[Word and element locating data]
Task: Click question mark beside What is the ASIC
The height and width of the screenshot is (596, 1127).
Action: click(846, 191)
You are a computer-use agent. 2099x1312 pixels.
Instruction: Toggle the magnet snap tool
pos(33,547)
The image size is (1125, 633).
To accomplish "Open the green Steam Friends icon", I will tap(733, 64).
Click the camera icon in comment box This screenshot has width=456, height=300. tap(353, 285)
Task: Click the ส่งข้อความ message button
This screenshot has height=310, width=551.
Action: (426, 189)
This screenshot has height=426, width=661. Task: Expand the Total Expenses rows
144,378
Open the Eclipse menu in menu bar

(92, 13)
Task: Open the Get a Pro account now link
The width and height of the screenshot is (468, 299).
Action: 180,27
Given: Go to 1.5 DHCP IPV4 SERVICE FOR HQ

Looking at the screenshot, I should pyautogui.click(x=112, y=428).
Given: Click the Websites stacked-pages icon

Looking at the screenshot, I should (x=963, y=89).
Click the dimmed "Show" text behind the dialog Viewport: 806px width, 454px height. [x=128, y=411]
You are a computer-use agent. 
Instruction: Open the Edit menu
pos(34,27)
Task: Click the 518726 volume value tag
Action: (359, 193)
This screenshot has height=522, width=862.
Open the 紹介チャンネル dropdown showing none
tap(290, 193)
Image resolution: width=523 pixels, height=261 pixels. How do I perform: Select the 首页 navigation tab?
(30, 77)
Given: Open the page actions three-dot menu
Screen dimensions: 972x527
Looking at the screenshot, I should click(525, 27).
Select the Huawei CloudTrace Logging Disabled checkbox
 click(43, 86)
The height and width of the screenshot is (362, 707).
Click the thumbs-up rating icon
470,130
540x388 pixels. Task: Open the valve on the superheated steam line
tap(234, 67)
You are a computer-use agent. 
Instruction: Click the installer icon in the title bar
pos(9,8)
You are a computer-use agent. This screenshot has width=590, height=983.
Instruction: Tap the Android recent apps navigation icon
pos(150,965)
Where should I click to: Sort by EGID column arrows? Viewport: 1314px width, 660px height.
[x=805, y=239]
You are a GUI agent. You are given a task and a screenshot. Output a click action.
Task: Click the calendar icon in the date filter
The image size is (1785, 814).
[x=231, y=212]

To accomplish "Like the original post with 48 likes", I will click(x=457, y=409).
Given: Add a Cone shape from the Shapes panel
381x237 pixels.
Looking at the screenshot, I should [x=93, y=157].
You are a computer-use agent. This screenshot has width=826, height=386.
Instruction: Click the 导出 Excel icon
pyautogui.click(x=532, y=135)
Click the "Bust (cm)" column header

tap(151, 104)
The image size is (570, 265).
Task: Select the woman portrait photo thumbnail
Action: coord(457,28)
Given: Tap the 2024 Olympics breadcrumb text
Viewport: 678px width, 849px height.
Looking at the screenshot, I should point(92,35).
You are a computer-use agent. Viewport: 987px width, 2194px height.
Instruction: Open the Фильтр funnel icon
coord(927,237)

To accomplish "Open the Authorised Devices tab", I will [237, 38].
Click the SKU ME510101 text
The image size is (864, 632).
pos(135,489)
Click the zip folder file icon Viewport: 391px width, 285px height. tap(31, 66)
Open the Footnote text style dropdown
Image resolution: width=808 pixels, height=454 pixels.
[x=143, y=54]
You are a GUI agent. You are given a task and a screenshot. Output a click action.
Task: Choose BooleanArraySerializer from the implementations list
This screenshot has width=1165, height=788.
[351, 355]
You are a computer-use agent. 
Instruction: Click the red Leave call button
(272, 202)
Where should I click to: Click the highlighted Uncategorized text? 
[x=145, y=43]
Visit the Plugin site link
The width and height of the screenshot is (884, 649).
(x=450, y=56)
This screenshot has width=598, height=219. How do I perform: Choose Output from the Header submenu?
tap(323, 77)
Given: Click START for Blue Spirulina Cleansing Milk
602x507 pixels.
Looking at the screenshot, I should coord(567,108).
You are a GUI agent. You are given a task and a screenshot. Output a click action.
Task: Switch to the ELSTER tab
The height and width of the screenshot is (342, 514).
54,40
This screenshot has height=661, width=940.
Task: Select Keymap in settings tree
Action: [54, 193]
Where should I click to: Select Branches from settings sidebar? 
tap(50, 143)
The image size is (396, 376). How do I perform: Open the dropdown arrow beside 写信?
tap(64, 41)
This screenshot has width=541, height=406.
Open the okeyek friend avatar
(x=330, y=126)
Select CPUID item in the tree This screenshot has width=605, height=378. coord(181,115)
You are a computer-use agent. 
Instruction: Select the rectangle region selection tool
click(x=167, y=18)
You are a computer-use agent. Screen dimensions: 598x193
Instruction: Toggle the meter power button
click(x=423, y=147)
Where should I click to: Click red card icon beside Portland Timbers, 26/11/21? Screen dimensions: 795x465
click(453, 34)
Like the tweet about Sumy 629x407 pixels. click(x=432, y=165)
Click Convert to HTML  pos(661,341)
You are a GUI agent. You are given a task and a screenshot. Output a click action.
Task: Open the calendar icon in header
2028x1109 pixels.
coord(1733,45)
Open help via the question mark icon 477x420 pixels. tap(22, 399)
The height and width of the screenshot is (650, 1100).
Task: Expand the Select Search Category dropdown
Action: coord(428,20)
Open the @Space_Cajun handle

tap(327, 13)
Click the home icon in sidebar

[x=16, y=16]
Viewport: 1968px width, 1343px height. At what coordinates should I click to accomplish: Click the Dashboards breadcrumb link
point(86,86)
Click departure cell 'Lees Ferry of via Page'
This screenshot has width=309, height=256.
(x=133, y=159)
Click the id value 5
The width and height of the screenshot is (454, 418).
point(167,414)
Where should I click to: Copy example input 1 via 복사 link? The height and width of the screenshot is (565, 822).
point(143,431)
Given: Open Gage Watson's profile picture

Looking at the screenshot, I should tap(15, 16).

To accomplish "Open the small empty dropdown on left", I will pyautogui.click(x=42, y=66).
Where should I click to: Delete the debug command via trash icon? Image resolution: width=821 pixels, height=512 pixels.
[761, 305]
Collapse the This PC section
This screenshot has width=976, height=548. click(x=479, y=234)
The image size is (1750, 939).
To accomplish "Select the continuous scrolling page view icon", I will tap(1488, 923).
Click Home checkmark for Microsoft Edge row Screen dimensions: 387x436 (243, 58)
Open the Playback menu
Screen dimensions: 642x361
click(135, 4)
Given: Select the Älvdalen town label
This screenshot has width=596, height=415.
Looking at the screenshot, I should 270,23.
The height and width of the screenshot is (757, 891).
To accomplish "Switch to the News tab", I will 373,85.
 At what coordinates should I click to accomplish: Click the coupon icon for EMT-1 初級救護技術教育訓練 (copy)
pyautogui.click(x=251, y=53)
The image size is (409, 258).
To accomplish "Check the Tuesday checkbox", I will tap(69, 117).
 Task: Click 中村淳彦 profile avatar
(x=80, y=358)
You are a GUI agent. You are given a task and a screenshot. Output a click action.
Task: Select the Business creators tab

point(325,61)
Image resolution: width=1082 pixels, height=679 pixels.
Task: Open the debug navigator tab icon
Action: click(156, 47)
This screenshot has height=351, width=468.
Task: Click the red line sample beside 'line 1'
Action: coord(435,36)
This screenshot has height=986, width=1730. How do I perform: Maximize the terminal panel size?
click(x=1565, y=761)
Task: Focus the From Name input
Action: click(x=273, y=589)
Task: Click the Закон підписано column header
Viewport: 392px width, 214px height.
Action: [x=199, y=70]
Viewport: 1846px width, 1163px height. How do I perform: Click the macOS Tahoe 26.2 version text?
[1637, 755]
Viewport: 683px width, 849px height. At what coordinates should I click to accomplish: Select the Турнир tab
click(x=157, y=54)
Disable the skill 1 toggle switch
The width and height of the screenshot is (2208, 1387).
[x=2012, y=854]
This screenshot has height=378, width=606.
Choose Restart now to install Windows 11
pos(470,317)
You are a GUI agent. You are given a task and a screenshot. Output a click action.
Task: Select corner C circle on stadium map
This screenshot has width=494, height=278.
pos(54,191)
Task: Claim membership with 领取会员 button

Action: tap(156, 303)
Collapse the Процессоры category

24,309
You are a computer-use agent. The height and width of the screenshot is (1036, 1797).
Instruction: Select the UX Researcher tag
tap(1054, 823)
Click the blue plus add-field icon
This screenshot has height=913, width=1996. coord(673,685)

## WHAT YOU ARE ASKED TO DO
Retype the records word for word, starting at the line that contains "EMT-1 初級救護技術教育訓練 (copy)" and ending at the line that contains "Action: [x=199, y=70]", with both of those lines included.

## RESULT
 At what coordinates should I click to accomplish: Click the coupon icon for EMT-1 初級救護技術教育訓練 (copy)
pyautogui.click(x=251, y=53)
The image size is (409, 258).
To accomplish "Check the Tuesday checkbox", I will tap(69, 117).
 Task: Click 中村淳彦 profile avatar
(x=80, y=358)
You are a GUI agent. You are given a task and a screenshot. Output a click action.
Task: Select the Business creators tab

point(325,61)
Image resolution: width=1082 pixels, height=679 pixels.
Task: Open the debug navigator tab icon
Action: click(156, 47)
This screenshot has height=351, width=468.
Task: Click the red line sample beside 'line 1'
Action: coord(435,36)
This screenshot has height=986, width=1730. How do I perform: Maximize the terminal panel size?
click(x=1565, y=761)
Task: Focus the From Name input
Action: click(x=273, y=589)
Task: Click the Закон підписано column header
Viewport: 392px width, 214px height.
Action: [x=199, y=70]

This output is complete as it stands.